The records below must be transcribed exactly.

(SUPPLIED ENTRIES)
BEGIN

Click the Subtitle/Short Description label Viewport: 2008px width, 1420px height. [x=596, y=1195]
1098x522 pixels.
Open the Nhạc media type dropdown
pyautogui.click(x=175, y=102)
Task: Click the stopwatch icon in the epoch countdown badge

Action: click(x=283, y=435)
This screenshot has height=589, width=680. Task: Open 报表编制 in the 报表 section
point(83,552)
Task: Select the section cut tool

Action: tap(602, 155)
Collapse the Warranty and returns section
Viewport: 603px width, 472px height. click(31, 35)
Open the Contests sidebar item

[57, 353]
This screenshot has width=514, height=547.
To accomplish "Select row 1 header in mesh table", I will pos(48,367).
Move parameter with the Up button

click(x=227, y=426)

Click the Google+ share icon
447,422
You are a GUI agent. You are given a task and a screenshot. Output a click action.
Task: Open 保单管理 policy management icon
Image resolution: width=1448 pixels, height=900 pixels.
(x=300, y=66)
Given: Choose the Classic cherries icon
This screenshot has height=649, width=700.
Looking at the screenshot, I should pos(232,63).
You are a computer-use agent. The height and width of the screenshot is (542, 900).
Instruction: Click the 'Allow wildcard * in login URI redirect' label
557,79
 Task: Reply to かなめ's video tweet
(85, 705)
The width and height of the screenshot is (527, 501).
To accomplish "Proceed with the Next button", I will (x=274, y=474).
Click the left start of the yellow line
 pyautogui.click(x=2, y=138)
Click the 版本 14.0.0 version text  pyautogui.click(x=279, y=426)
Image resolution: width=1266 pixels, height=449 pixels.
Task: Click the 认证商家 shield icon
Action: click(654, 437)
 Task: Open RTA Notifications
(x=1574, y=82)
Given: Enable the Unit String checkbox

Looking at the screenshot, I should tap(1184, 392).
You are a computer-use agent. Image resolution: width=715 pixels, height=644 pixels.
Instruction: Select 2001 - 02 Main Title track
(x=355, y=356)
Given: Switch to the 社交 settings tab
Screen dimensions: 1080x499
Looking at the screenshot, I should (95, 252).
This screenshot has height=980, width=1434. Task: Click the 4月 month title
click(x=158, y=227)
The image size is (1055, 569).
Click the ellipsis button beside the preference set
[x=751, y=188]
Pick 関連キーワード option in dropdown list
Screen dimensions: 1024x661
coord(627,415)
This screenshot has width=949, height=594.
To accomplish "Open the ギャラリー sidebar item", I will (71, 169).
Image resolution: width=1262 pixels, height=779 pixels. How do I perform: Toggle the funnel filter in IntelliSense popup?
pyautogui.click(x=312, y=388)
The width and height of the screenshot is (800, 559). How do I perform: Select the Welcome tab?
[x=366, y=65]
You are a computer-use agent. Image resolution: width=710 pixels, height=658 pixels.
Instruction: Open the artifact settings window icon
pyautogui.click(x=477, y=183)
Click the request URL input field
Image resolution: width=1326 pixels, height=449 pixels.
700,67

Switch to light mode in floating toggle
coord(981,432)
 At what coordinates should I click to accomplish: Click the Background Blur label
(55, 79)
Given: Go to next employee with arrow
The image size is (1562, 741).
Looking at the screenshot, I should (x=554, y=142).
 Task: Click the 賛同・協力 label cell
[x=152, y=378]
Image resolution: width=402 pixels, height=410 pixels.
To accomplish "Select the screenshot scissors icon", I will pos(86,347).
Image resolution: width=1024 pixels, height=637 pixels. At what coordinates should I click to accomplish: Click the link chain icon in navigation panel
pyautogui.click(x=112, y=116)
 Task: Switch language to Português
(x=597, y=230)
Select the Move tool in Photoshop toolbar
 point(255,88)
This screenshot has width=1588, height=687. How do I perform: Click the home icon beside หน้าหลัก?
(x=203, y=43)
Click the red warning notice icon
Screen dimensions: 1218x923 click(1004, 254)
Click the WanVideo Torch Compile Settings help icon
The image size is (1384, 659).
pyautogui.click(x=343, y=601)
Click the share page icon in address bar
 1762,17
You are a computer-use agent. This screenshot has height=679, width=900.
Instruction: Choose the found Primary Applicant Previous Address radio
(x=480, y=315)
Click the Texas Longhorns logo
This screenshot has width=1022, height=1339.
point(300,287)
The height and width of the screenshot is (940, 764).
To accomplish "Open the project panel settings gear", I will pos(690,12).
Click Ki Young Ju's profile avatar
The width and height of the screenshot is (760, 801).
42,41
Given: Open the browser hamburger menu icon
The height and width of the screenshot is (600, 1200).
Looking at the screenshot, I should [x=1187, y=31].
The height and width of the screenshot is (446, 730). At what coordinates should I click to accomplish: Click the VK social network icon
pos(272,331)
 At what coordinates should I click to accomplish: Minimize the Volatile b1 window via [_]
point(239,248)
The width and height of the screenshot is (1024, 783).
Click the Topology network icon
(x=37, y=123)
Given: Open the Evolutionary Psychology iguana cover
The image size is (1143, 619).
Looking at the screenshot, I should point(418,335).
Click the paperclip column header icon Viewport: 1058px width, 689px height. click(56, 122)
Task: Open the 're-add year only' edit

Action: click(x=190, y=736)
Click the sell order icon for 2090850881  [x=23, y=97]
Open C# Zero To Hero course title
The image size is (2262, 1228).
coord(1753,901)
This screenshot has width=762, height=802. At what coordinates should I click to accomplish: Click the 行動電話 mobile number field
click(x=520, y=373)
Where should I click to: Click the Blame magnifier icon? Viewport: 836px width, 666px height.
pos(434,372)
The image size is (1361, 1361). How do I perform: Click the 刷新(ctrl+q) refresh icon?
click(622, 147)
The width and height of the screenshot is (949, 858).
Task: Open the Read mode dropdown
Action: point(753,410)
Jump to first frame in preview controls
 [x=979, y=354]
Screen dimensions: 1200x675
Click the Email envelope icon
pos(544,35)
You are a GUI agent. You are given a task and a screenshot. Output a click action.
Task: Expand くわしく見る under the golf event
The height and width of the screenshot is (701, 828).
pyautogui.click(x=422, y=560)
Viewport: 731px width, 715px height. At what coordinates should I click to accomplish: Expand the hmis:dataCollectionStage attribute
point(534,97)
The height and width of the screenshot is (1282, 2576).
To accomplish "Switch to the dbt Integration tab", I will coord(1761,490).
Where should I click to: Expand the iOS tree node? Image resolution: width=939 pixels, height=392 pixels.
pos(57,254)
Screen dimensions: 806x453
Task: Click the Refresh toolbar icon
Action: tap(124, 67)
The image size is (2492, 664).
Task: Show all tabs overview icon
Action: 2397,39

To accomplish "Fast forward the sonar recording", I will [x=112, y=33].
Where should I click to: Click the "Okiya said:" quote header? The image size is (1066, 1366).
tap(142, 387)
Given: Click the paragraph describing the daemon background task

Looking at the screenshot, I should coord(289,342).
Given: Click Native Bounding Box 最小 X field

END

(EXERCISE SOLUTION)
Click the Subtitle/Short Description label Viewport: 2008px width, 1420px height. [x=596, y=1195]
1098x522 pixels.
Open the Nhạc media type dropdown
pyautogui.click(x=175, y=102)
Task: Click the stopwatch icon in the epoch countdown badge

Action: click(x=283, y=435)
This screenshot has height=589, width=680. Task: Open 报表编制 in the 报表 section
point(83,552)
Task: Select the section cut tool

Action: tap(602, 155)
Collapse the Warranty and returns section
Viewport: 603px width, 472px height. click(31, 35)
Open the Contests sidebar item

[57, 353]
This screenshot has width=514, height=547.
To accomplish "Select row 1 header in mesh table", I will pos(48,367).
Move parameter with the Up button

click(x=227, y=426)

Click the Google+ share icon
447,422
You are a GUI agent. You are given a task and a screenshot. Output a click action.
Task: Open 保单管理 policy management icon
Image resolution: width=1448 pixels, height=900 pixels.
(x=300, y=66)
Given: Choose the Classic cherries icon
This screenshot has height=649, width=700.
Looking at the screenshot, I should pos(232,63).
You are a computer-use agent. The height and width of the screenshot is (542, 900).
Instruction: Click the 'Allow wildcard * in login URI redirect' label
557,79
 Task: Reply to かなめ's video tweet
(85, 705)
The width and height of the screenshot is (527, 501).
To accomplish "Proceed with the Next button", I will (x=274, y=474).
Click the left start of the yellow line
 pyautogui.click(x=2, y=138)
Click the 版本 14.0.0 version text  pyautogui.click(x=279, y=426)
Image resolution: width=1266 pixels, height=449 pixels.
Task: Click the 认证商家 shield icon
Action: click(654, 437)
 Task: Open RTA Notifications
(x=1574, y=82)
Given: Enable the Unit String checkbox

Looking at the screenshot, I should tap(1184, 392).
You are a computer-use agent. Image resolution: width=715 pixels, height=644 pixels.
Instruction: Select 2001 - 02 Main Title track
(x=355, y=356)
Given: Switch to the 社交 settings tab
Screen dimensions: 1080x499
Looking at the screenshot, I should (95, 252).
This screenshot has height=980, width=1434. Task: Click the 4月 month title
click(x=158, y=227)
The image size is (1055, 569).
Click the ellipsis button beside the preference set
[x=751, y=188]
Pick 関連キーワード option in dropdown list
Screen dimensions: 1024x661
coord(627,415)
This screenshot has width=949, height=594.
To accomplish "Open the ギャラリー sidebar item", I will (71, 169).
Image resolution: width=1262 pixels, height=779 pixels. How do I perform: Toggle the funnel filter in IntelliSense popup?
pyautogui.click(x=312, y=388)
The width and height of the screenshot is (800, 559). How do I perform: Select the Welcome tab?
[x=366, y=65]
You are a computer-use agent. Image resolution: width=710 pixels, height=658 pixels.
Instruction: Open the artifact settings window icon
pyautogui.click(x=477, y=183)
Click the request URL input field
Image resolution: width=1326 pixels, height=449 pixels.
700,67

Switch to light mode in floating toggle
coord(981,432)
 At what coordinates should I click to accomplish: Click the Background Blur label
(55, 79)
Given: Go to next employee with arrow
The image size is (1562, 741).
Looking at the screenshot, I should (x=554, y=142).
 Task: Click the 賛同・協力 label cell
[x=152, y=378]
Image resolution: width=402 pixels, height=410 pixels.
To accomplish "Select the screenshot scissors icon", I will pos(86,347).
Image resolution: width=1024 pixels, height=637 pixels. At what coordinates should I click to accomplish: Click the link chain icon in navigation panel
pyautogui.click(x=112, y=116)
 Task: Switch language to Português
(x=597, y=230)
Select the Move tool in Photoshop toolbar
 point(255,88)
This screenshot has width=1588, height=687. How do I perform: Click the home icon beside หน้าหลัก?
(x=203, y=43)
Click the red warning notice icon
Screen dimensions: 1218x923 click(1004, 254)
Click the WanVideo Torch Compile Settings help icon
The image size is (1384, 659).
pyautogui.click(x=343, y=601)
Click the share page icon in address bar
 1762,17
You are a computer-use agent. This screenshot has height=679, width=900.
Instruction: Choose the found Primary Applicant Previous Address radio
(x=480, y=315)
Click the Texas Longhorns logo
This screenshot has width=1022, height=1339.
point(300,287)
The height and width of the screenshot is (940, 764).
To accomplish "Open the project panel settings gear", I will pos(690,12).
Click Ki Young Ju's profile avatar
The width and height of the screenshot is (760, 801).
42,41
Given: Open the browser hamburger menu icon
The height and width of the screenshot is (600, 1200).
Looking at the screenshot, I should [x=1187, y=31].
The height and width of the screenshot is (446, 730). At what coordinates should I click to accomplish: Click the VK social network icon
pos(272,331)
 At what coordinates should I click to accomplish: Minimize the Volatile b1 window via [_]
point(239,248)
The width and height of the screenshot is (1024, 783).
Click the Topology network icon
(x=37, y=123)
Given: Open the Evolutionary Psychology iguana cover
The image size is (1143, 619).
Looking at the screenshot, I should point(418,335).
Click the paperclip column header icon Viewport: 1058px width, 689px height. click(56, 122)
Task: Open the 're-add year only' edit

Action: click(x=190, y=736)
Click the sell order icon for 2090850881  [x=23, y=97]
Open C# Zero To Hero course title
The image size is (2262, 1228).
coord(1753,901)
This screenshot has width=762, height=802. At what coordinates should I click to accomplish: Click the 行動電話 mobile number field
click(x=520, y=373)
Where should I click to: Click the Blame magnifier icon? Viewport: 836px width, 666px height.
pos(434,372)
The image size is (1361, 1361). How do I perform: Click the 刷新(ctrl+q) refresh icon?
click(622, 147)
The width and height of the screenshot is (949, 858).
Task: Open the Read mode dropdown
Action: point(753,410)
Jump to first frame in preview controls
 [x=979, y=354]
Screen dimensions: 1200x675
Click the Email envelope icon
pos(544,35)
You are a GUI agent. You are given a task and a screenshot. Output a click action.
Task: Expand くわしく見る under the golf event
The height and width of the screenshot is (701, 828).
pyautogui.click(x=422, y=560)
Viewport: 731px width, 715px height. At what coordinates should I click to accomplish: Expand the hmis:dataCollectionStage attribute
point(534,97)
The height and width of the screenshot is (1282, 2576).
To accomplish "Switch to the dbt Integration tab", I will coord(1761,490).
Where should I click to: Expand the iOS tree node? Image resolution: width=939 pixels, height=392 pixels.
pos(57,254)
Screen dimensions: 806x453
Task: Click the Refresh toolbar icon
Action: tap(124, 67)
The image size is (2492, 664).
Task: Show all tabs overview icon
Action: 2397,39

To accomplish "Fast forward the sonar recording", I will [x=112, y=33].
Where should I click to: Click the "Okiya said:" quote header? The image size is (1066, 1366).
tap(142, 387)
Given: Click the paragraph describing the daemon background task

Looking at the screenshot, I should coord(289,342).
Given: Click Native Bounding Box 最小 X field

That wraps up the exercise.